选段 |
=-=-=-=-=
证明:
\[
\begin{aligned}
\sinh(x+y)=\sinh(x)\cosh(y)+\cosh(x)\sinh(y)\\
\sinh(x-y)=\sinh(x)\cosh(y)-\cosh(x)\sinh(y)\\
\cosh(x+y)=\cosh(x)\cosh(y)+\sinh(x)\sinh(y)\\
\cosh(x-y)=\cosh(x)\cosh(y)-\sinh(x)\sinh(y)\\
\end{aligned}
\]
1
证明: 我们只需证明第一式和第三式. 第二式只需注意到 $\sinh(x-y)=\sinh(x+(-y))$ 并利用第一式即可.
(1)
\[
\sinh(x+y)=\frac{e^{x+y}-e^{-x-y}}{2}
\]
\[
\begin{split}
\sinh(x)\cosh(y)&=\frac{e^{x}-e^{-x}}{2}\cdot\frac{e^{y}+e^{-y}}{2}\\
&=\frac{1}{4}\Bigl[e^{x+y}+e^{x-y}-e^{-x+y}-e^{-x-y}\Bigr]
\end{split}
\]
\[
\begin{split}
\cosh(x)\sinh(y)&=\frac{e^{x}+e^{-x}}{2}\cdot\frac{e^{y}-e^{-y}}{2}\\
&=\frac{1}{4}\Bigl[e^{x+y}-e^{x-y}+e^{-x+y}-e^{-x-y}\Bigr]
\end{split}
\]
因此,
\[
\begin{split}
\sinh(x)\cosh(y)+\cosh(x)\sinh(y)&=\frac{1}{2}\Bigl[e^{x+y}-e^{-x-y}\Bigr]\\
&=\sinh(x+y).
=-=-=-=-=
所给资料 |
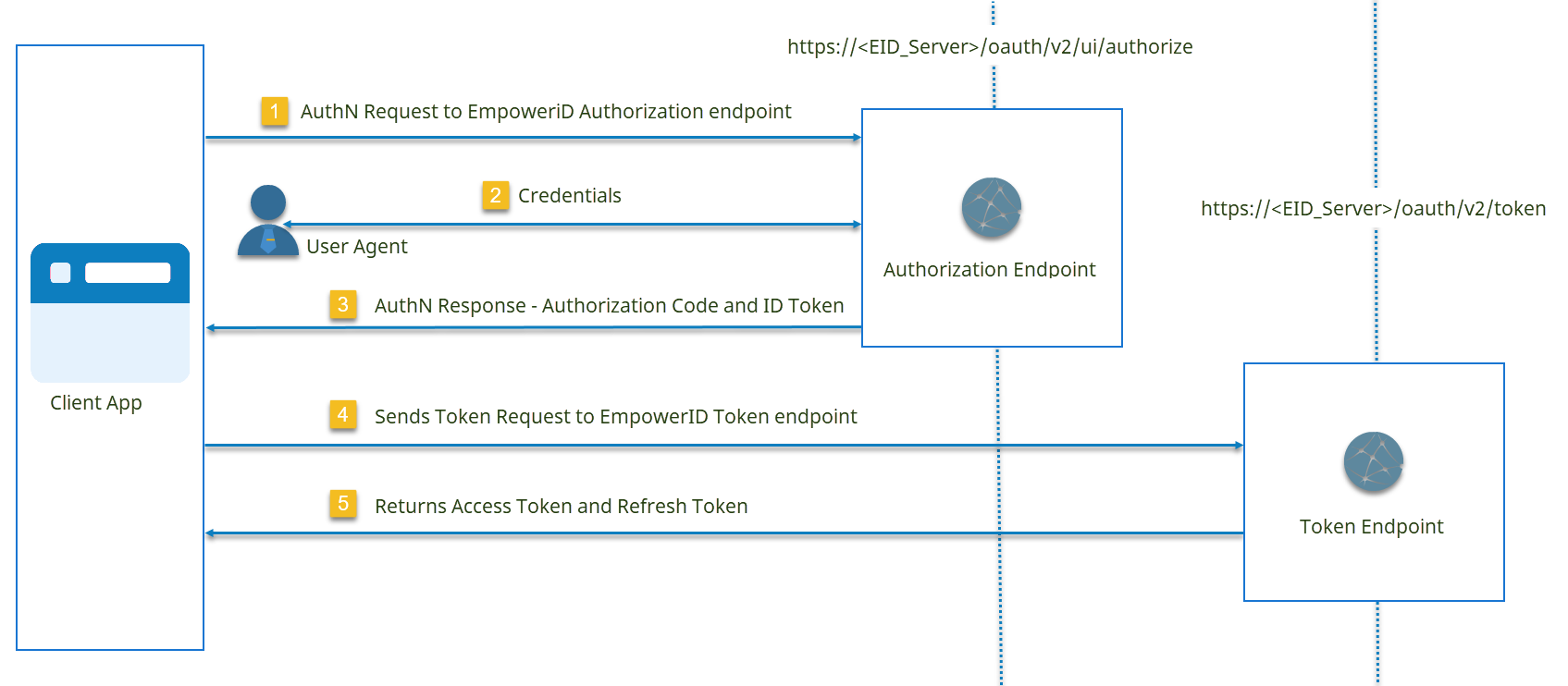Select AuthN Response Authorization Code text
This screenshot has height=686, width=1568.
pyautogui.click(x=609, y=306)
=-=-=-=-=
根据选段回答下列问题:
1. 选段说只需证明哪两个式子?
2. 第二式是怎样得到的?
3. 选段把 sinh(x+y) 写成了怎样的指数形式?
请只根据选段作答。

完成示例 |
1. 只需证明第一式和第三式。
2. 注意到 sinh(x−y)=sinh(x+(−y)),再利用第一式即可。
3. sinh(x+y)=(e^(x+y)−e^(−x−y))/2。